++++ RECORDS TO PROCESS

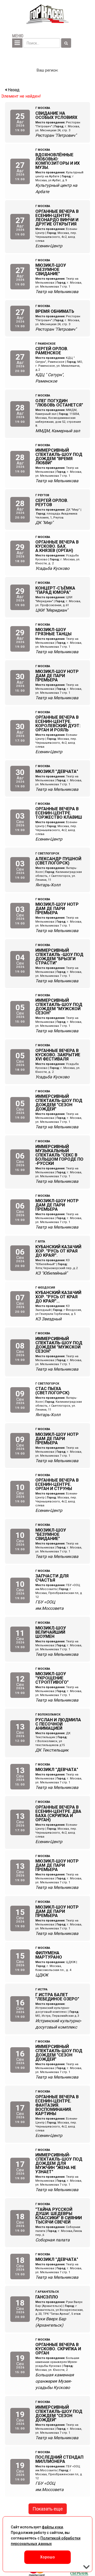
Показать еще (47, 2509)
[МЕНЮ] (17, 43)
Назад (13, 89)
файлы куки (52, 2527)
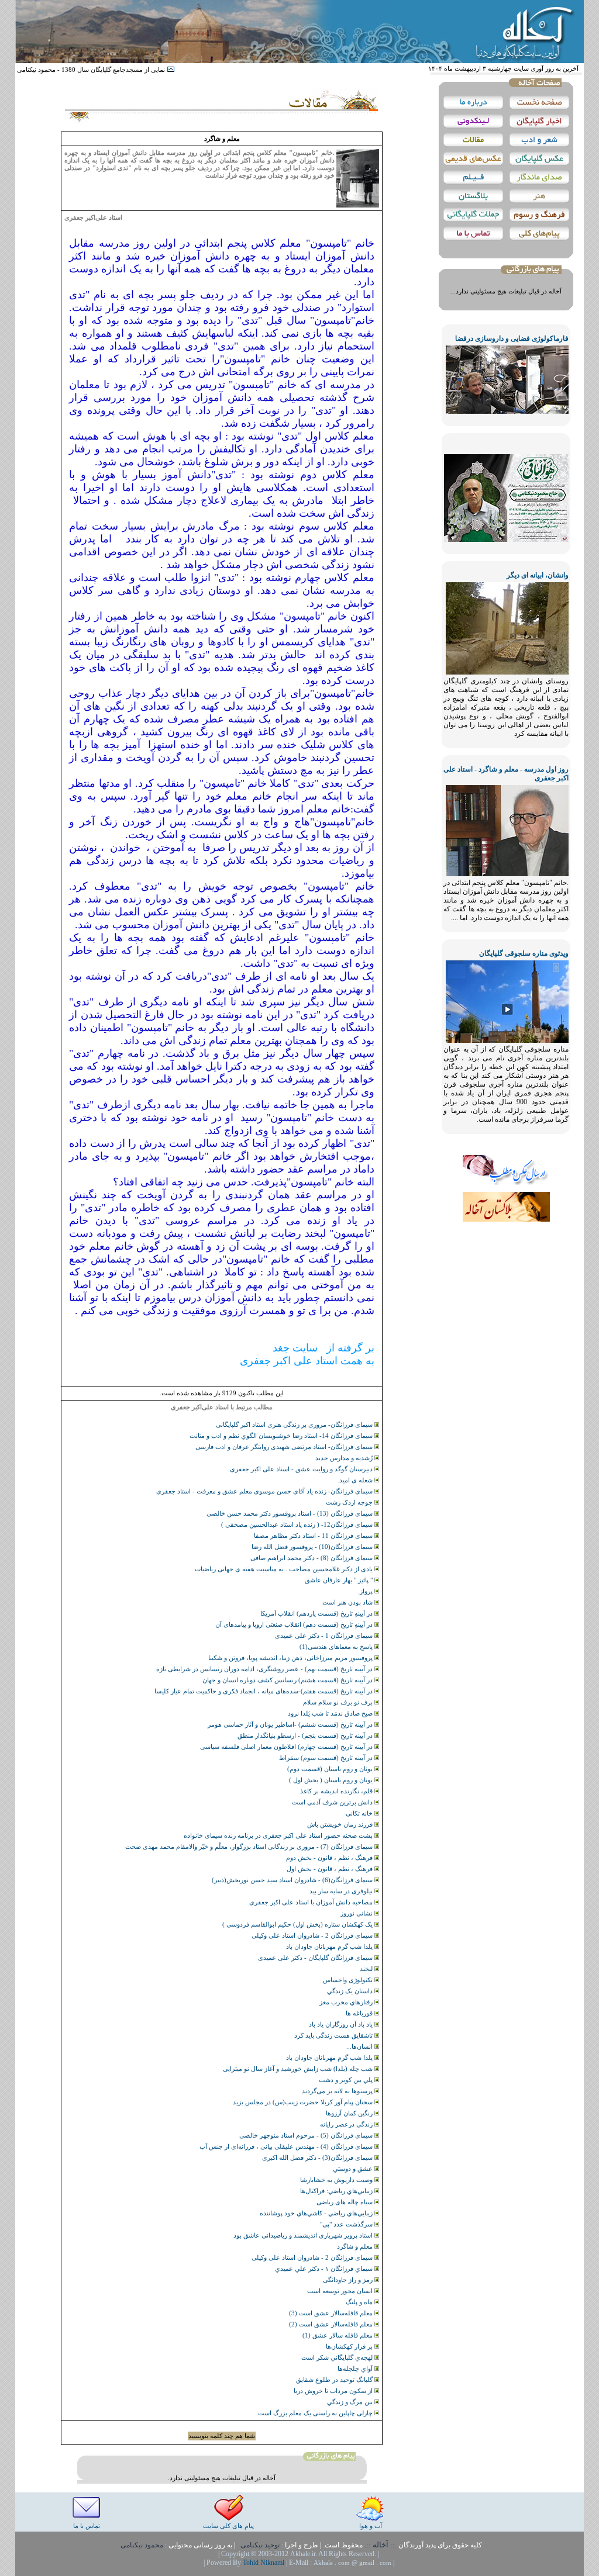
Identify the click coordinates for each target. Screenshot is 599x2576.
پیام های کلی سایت (228, 2525)
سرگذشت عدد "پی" (347, 2224)
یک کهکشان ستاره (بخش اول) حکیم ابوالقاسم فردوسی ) (298, 1924)
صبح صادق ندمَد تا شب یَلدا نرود (331, 1713)
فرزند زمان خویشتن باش (340, 1824)
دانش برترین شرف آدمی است (333, 1802)
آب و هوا (370, 2525)
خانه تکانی (360, 1813)
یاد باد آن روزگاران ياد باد (341, 2024)
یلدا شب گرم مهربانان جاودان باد (330, 1946)
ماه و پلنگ (360, 2301)
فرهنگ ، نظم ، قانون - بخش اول (330, 1868)
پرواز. (366, 1591)
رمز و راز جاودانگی (348, 2279)
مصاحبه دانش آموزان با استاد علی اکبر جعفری (311, 1902)
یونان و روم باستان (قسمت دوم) (330, 1768)
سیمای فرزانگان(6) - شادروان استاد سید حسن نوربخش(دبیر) (293, 1879)
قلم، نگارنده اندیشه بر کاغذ (337, 1790)
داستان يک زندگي (350, 1990)
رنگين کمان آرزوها (350, 2113)
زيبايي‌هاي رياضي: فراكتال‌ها (337, 2190)
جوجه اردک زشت (350, 1502)
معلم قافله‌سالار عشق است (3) (331, 2312)
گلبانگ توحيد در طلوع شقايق (335, 2379)
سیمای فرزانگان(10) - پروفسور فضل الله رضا (313, 1546)
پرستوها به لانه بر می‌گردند (338, 2090)
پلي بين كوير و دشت (346, 2079)
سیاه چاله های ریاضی (345, 2201)
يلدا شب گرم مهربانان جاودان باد (330, 2057)
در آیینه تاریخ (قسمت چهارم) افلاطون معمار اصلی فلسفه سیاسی (287, 1746)
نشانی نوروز (357, 1913)
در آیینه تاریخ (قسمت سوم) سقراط (326, 1757)
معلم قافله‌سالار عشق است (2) (331, 2324)
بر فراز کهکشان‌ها (350, 2346)
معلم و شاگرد (355, 2246)
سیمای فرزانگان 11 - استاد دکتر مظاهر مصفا (314, 1535)
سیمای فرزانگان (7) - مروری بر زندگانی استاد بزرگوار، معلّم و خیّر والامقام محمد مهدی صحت (249, 1846)
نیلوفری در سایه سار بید (341, 1890)
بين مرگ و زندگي (350, 2401)
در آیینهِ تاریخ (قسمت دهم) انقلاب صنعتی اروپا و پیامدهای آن (294, 1624)
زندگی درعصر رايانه (347, 2124)
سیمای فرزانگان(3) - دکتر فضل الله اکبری (318, 2157)
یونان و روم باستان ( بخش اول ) (331, 1779)
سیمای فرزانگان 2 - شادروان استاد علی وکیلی (313, 1935)
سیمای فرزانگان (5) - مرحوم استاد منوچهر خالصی (306, 2135)
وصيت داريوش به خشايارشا (337, 2179)
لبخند (367, 1968)
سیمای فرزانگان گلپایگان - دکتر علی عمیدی (316, 1957)
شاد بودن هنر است (348, 1602)
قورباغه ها (360, 2013)
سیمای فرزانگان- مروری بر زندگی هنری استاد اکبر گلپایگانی (295, 1424)
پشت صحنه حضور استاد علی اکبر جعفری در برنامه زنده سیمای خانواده (279, 1835)
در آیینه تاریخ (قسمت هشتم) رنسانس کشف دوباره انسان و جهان (288, 1679)
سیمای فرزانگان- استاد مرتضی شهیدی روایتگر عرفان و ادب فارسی (284, 1446)
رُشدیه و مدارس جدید (344, 1457)
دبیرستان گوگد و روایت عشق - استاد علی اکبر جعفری (302, 1468)
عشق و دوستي (353, 2168)
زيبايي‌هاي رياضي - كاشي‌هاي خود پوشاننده (317, 2213)
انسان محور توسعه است (340, 2290)
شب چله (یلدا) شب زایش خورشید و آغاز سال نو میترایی (298, 2068)
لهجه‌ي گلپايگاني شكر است (337, 2357)
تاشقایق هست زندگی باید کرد (334, 2035)
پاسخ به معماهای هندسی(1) (337, 1646)
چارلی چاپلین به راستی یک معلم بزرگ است (316, 2412)
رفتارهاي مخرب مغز (346, 2002)
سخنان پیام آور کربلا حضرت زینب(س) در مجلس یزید (303, 2101)
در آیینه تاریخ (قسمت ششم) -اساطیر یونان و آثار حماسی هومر (291, 1724)
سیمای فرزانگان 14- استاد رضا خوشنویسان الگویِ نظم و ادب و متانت (282, 1435)
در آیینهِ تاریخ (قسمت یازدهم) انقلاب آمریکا (317, 1613)
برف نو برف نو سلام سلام (338, 1702)
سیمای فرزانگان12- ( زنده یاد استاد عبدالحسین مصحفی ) (297, 1524)
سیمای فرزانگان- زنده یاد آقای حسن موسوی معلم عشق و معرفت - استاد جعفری (265, 1491)
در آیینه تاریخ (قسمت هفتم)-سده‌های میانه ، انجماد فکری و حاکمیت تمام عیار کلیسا (264, 1691)
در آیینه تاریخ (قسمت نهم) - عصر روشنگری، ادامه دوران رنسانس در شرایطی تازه (265, 1668)
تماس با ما (86, 2525)
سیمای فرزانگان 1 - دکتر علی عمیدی (324, 1635)
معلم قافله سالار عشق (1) (338, 2335)
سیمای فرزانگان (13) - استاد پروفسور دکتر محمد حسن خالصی (290, 1513)
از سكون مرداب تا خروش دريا (334, 2390)
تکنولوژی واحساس (348, 1979)
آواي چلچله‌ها (356, 2368)
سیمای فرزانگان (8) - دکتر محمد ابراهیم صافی (312, 1557)
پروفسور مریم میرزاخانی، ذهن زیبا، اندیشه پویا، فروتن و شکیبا (291, 1657)
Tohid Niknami (264, 2562)
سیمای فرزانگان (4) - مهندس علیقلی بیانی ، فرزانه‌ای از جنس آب (286, 2146)
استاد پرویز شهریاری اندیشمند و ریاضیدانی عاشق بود (303, 2235)
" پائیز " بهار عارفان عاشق (339, 1579)
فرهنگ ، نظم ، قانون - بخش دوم (330, 1857)
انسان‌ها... (360, 2046)
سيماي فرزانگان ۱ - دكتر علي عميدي (324, 2268)
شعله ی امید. (356, 1480)
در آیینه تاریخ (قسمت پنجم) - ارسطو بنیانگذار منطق (305, 1735)
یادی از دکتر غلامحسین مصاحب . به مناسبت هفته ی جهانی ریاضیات (284, 1568)
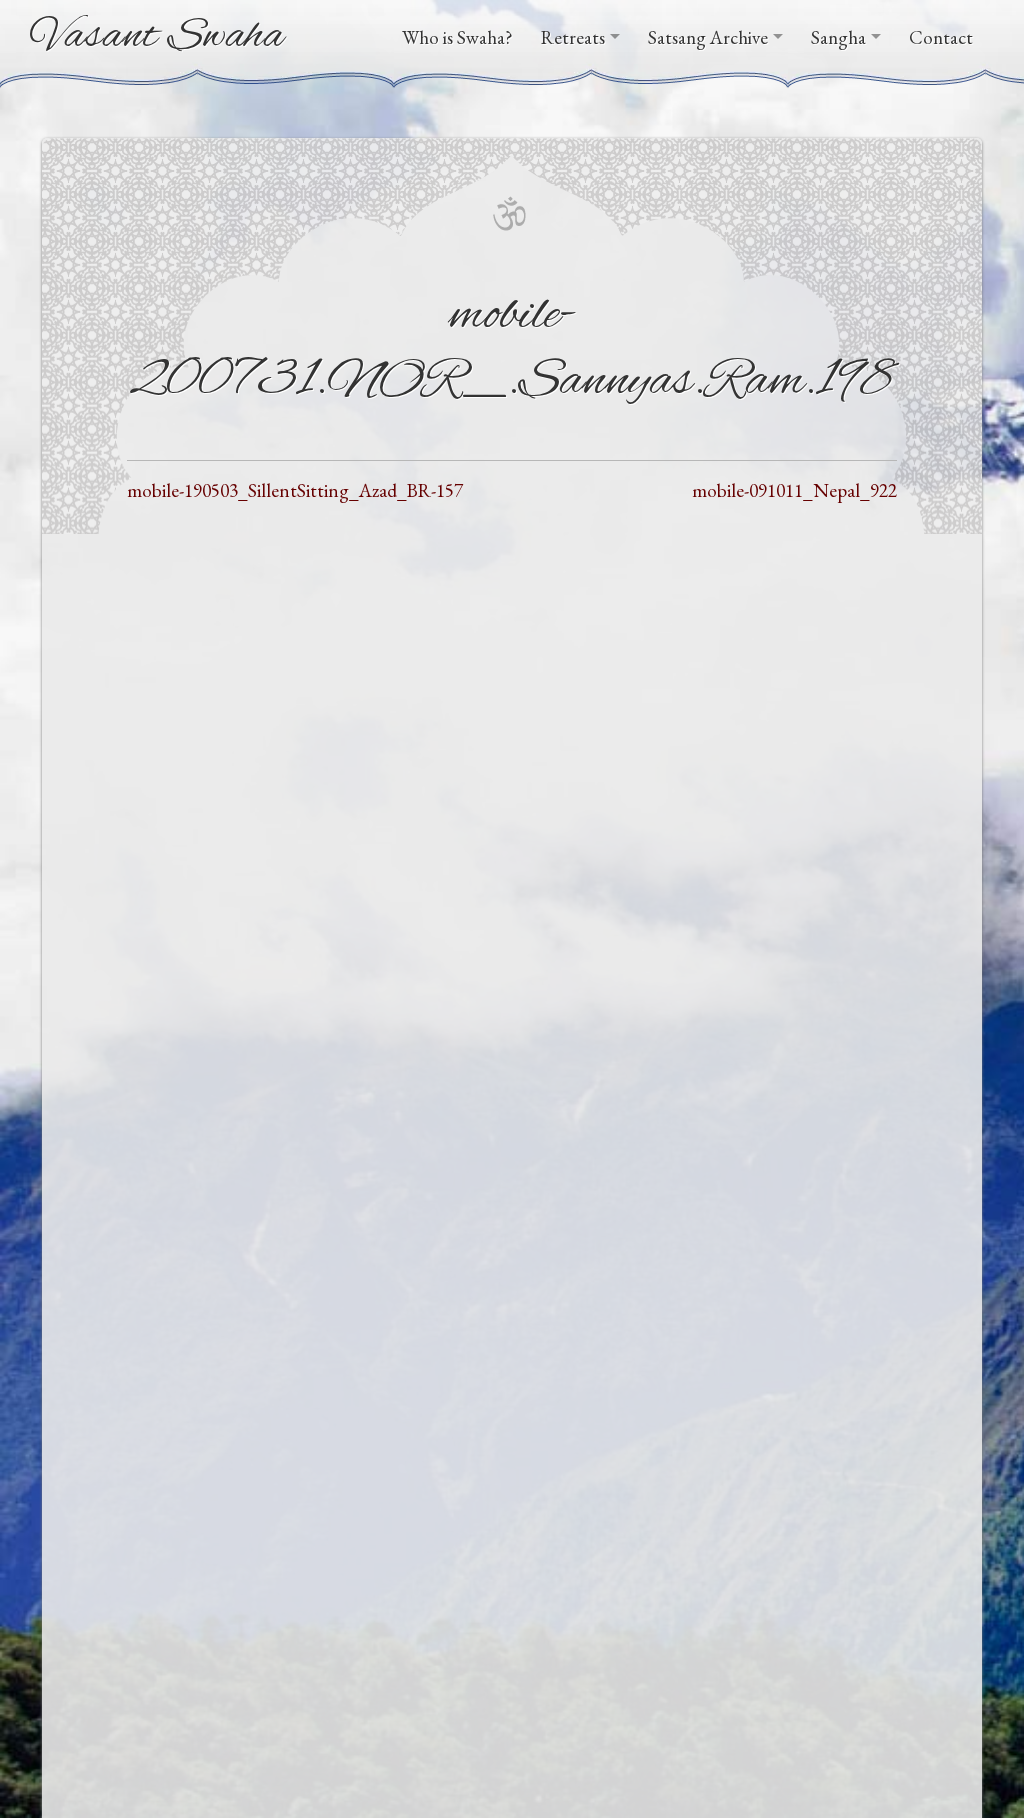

++++++++

Without including the pictures, return each record above exactly as it stands.

▶ _EXPECTED OUTPUT_
Показать еще (47, 2509)
[МЕНЮ] (17, 43)
Назад (13, 89)
файлы куки (52, 2527)
Identify the click coordinates for each target. Screenshot is 599x2576.
پیام های کلی سایت (228, 2525)
سرگذشت عدد "پی" (347, 2224)
یک کهکشان ستاره (بخش اول) حکیم ابوالقاسم فردوسی ) (298, 1924)
صبح صادق ندمَد تا شب یَلدا نرود (331, 1713)
فرزند زمان خویشتن باش (340, 1824)
دانش برترین شرف آدمی است (333, 1802)
آب و هوا (370, 2525)
خانه تکانی (360, 1813)
یاد باد آن روزگاران ياد باد (341, 2024)
یلدا شب گرم مهربانان جاودان باد (330, 1946)
ماه و پلنگ (360, 2301)
فرهنگ ، نظم ، قانون - بخش اول (330, 1868)
پرواز. (366, 1591)
رمز و راز جاودانگی (348, 2279)
مصاحبه دانش آموزان با استاد علی اکبر جعفری (311, 1902)
یونان و روم باستان (قسمت دوم) (330, 1768)
سیمای فرزانگان(6) - شادروان استاد سید حسن نوربخش(دبیر) (293, 1879)
قلم، نگارنده اندیشه بر کاغذ (337, 1790)
داستان يک زندگي (350, 1990)
رنگين کمان آرزوها (350, 2113)
زيبايي‌هاي رياضي: فراكتال‌ها (337, 2190)
جوجه اردک زشت (350, 1502)
معلم قافله‌سالار عشق است (3) (331, 2312)
گلبانگ توحيد در طلوع شقايق (335, 2379)
سیمای فرزانگان(10) - پروفسور فضل الله رضا (313, 1546)
پرستوها به لانه بر می‌گردند (338, 2090)
پلي بين كوير و دشت (346, 2079)
سیاه چاله های ریاضی (345, 2201)
يلدا شب گرم مهربانان جاودان باد (330, 2057)
در آیینه تاریخ (قسمت چهارم) افلاطون معمار اصلی فلسفه سیاسی (287, 1746)
نشانی نوروز (357, 1913)
در آیینه تاریخ (قسمت سوم) سقراط (326, 1757)
معلم قافله‌سالار عشق است (2) (331, 2324)
بر فراز کهکشان‌ها (350, 2346)
معلم و شاگرد (355, 2246)
سیمای فرزانگان 11 - استاد دکتر مظاهر مصفا (314, 1535)
سیمای فرزانگان (7) - مروری بر زندگانی استاد بزرگوار، معلّم و خیّر والامقام محمد مهدی صحت (249, 1846)
نیلوفری در سایه سار بید (341, 1890)
بين مرگ و زندگي (350, 2401)
در آیینهِ تاریخ (قسمت دهم) انقلاب صنعتی اروپا و پیامدهای آن (294, 1624)
زندگی درعصر رايانه (347, 2124)
سیمای فرزانگان(3) - دکتر فضل الله اکبری (318, 2157)
یونان و روم باستان ( بخش اول ) (331, 1779)
سیمای فرزانگان 2 - شادروان استاد علی وکیلی (313, 1935)
سیمای فرزانگان (5) - مرحوم استاد منوچهر خالصی (306, 2135)
وصيت داريوش به خشايارشا (337, 2179)
لبخند (367, 1968)
سیمای فرزانگان گلپایگان - دکتر علی عمیدی (316, 1957)
شاد بودن هنر است (348, 1602)
قورباغه ها (360, 2013)
سیمای فرزانگان- مروری بر زندگی هنری استاد اکبر گلپایگانی (295, 1424)
پشت صحنه حضور استاد علی اکبر جعفری در برنامه زنده سیمای خانواده (279, 1835)
در آیینه تاریخ (قسمت هشتم) رنسانس کشف دوباره انسان و جهان (288, 1679)
سیمای فرزانگان- استاد مرتضی شهیدی روایتگر عرفان و ادب فارسی (284, 1446)
رُشدیه و مدارس جدید (344, 1457)
دبیرستان گوگد و روایت عشق - استاد علی اکبر جعفری (302, 1468)
عشق و دوستي (353, 2168)
زيبايي‌هاي رياضي - كاشي‌هاي خود پوشاننده (317, 2213)
انسان محور توسعه است (340, 2290)
شب چله (یلدا) شب زایش خورشید و آغاز سال نو میترایی (298, 2068)
لهجه‌ي گلپايگاني شكر است (337, 2357)
تاشقایق هست زندگی باید کرد (334, 2035)
پاسخ به معماهای هندسی(1) (337, 1646)
چارلی چاپلین به راستی یک معلم بزرگ است (316, 2412)
رفتارهاي مخرب مغز (346, 2002)
سخنان پیام آور کربلا حضرت زینب(س) در مجلس یزید (303, 2101)
در آیینه تاریخ (قسمت ششم) -اساطیر یونان و آثار حماسی هومر (291, 1724)
سیمای فرزانگان 14- استاد رضا خوشنویسان الگویِ نظم و ادب و متانت (282, 1435)
در آیینهِ تاریخ (قسمت یازدهم) انقلاب آمریکا (317, 1613)
برف نو برف نو سلام سلام (338, 1702)
سیمای فرزانگان12- ( زنده یاد استاد عبدالحسین مصحفی ) (297, 1524)
سیمای فرزانگان- زنده یاد آقای حسن موسوی معلم عشق و معرفت - استاد جعفری (265, 1491)
در آیینه تاریخ (قسمت هفتم)-سده‌های میانه ، انجماد فکری و حاکمیت تمام عیار کلیسا (264, 1691)
در آیینه تاریخ (قسمت نهم) - عصر روشنگری، ادامه دوران رنسانس در شرایطی تازه (265, 1668)
تماس با ما (86, 2525)
سیمای فرزانگان 1 - دکتر علی عمیدی (324, 1635)
معلم قافله سالار عشق (1) (338, 2335)
سیمای فرزانگان (13) - استاد پروفسور دکتر محمد حسن خالصی (290, 1513)
از سكون مرداب تا خروش دريا (334, 2390)
تکنولوژی واحساس (348, 1979)
آواي چلچله‌ها (356, 2368)
سیمای فرزانگان (8) - دکتر محمد ابراهیم صافی (312, 1557)
پروفسور مریم میرزاخانی، ذهن زیبا، اندیشه پویا، فروتن و شکیبا (291, 1657)
Tohid Niknami (264, 2562)
سیمای فرزانگان (4) - مهندس علیقلی بیانی ، فرزانه‌ای از جنس آب (286, 2146)
استاد پرویز شهریاری اندیشمند و ریاضیدانی عاشق بود (303, 2235)
" پائیز " بهار عارفان عاشق (339, 1579)
فرهنگ ، نظم ، قانون - بخش دوم (330, 1857)
انسان‌ها... (360, 2046)
سيماي فرزانگان ۱ - دكتر علي عميدي (324, 2268)
شعله ی امید. (356, 1480)
در آیینه تاریخ (قسمت پنجم) - ارسطو بنیانگذار منطق (305, 1735)
یادی از دکتر غلامحسین مصاحب . به مناسبت هفته ی جهانی ریاضیات (284, 1568)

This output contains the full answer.